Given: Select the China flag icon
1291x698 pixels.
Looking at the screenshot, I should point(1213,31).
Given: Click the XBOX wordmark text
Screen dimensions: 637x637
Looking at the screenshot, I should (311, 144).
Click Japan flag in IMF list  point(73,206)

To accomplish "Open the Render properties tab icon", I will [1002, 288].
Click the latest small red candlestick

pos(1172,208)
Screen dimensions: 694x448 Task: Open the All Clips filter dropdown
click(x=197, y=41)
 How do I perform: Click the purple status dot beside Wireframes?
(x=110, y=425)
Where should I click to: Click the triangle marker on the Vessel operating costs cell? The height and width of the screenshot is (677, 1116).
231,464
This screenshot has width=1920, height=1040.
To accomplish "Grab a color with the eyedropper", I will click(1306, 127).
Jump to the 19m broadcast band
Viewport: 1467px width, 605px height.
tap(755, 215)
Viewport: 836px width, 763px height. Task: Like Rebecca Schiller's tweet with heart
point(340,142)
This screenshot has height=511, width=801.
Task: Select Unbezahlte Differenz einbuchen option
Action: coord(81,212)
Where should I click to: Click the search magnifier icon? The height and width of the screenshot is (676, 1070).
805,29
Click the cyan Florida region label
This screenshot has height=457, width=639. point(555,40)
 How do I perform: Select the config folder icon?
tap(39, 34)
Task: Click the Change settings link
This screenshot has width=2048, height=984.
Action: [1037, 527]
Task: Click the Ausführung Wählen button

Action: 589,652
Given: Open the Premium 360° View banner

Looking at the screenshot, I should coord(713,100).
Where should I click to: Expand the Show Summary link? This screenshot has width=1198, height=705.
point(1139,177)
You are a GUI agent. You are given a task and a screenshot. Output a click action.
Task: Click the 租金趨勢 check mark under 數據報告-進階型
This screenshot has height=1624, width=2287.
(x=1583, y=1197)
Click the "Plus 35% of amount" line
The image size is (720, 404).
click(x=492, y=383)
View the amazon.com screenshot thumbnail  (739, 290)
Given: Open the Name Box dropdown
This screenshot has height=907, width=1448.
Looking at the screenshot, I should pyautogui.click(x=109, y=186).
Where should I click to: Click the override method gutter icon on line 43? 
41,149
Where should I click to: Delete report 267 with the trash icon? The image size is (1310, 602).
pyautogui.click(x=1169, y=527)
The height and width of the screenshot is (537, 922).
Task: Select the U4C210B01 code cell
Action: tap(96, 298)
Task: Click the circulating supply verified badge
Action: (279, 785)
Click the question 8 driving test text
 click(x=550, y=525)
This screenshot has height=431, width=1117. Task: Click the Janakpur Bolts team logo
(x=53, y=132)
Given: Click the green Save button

++++++

**Task directions**
Output the records once more, exactly as they stand.

**Task solution**
Given: Select the China flag icon
1291x698 pixels.
Looking at the screenshot, I should point(1213,31).
Given: Click the XBOX wordmark text
Screen dimensions: 637x637
Looking at the screenshot, I should (311, 144).
Click Japan flag in IMF list  point(73,206)

To accomplish "Open the Render properties tab icon", I will [1002, 288].
Click the latest small red candlestick

pos(1172,208)
Screen dimensions: 694x448 Task: Open the All Clips filter dropdown
click(x=197, y=41)
 How do I perform: Click the purple status dot beside Wireframes?
(x=110, y=425)
Where should I click to: Click the triangle marker on the Vessel operating costs cell? The height and width of the screenshot is (677, 1116).
231,464
This screenshot has width=1920, height=1040.
To accomplish "Grab a color with the eyedropper", I will click(1306, 127).
Jump to the 19m broadcast band
Viewport: 1467px width, 605px height.
tap(755, 215)
Viewport: 836px width, 763px height. Task: Like Rebecca Schiller's tweet with heart
point(340,142)
This screenshot has height=511, width=801.
Task: Select Unbezahlte Differenz einbuchen option
Action: coord(81,212)
Where should I click to: Click the search magnifier icon? The height and width of the screenshot is (676, 1070).
805,29
Click the cyan Florida region label
This screenshot has height=457, width=639. point(555,40)
 How do I perform: Select the config folder icon?
tap(39, 34)
Task: Click the Change settings link
This screenshot has width=2048, height=984.
Action: [1037, 527]
Task: Click the Ausführung Wählen button

Action: 589,652
Given: Open the Premium 360° View banner

Looking at the screenshot, I should coord(713,100).
Where should I click to: Expand the Show Summary link? This screenshot has width=1198, height=705.
point(1139,177)
You are a GUI agent. You are given a task and a screenshot. Output a click action.
Task: Click the 租金趨勢 check mark under 數據報告-進階型
This screenshot has height=1624, width=2287.
(x=1583, y=1197)
Click the "Plus 35% of amount" line
The image size is (720, 404).
click(x=492, y=383)
View the amazon.com screenshot thumbnail  (739, 290)
Given: Open the Name Box dropdown
This screenshot has height=907, width=1448.
Looking at the screenshot, I should pyautogui.click(x=109, y=186).
Where should I click to: Click the override method gutter icon on line 43? 
41,149
Where should I click to: Delete report 267 with the trash icon? The image size is (1310, 602).
pyautogui.click(x=1169, y=527)
The height and width of the screenshot is (537, 922).
Task: Select the U4C210B01 code cell
Action: tap(96, 298)
Task: Click the circulating supply verified badge
Action: (279, 785)
Click the question 8 driving test text
 click(x=550, y=525)
This screenshot has height=431, width=1117. Task: Click the Janakpur Bolts team logo
(x=53, y=132)
Given: Click the green Save button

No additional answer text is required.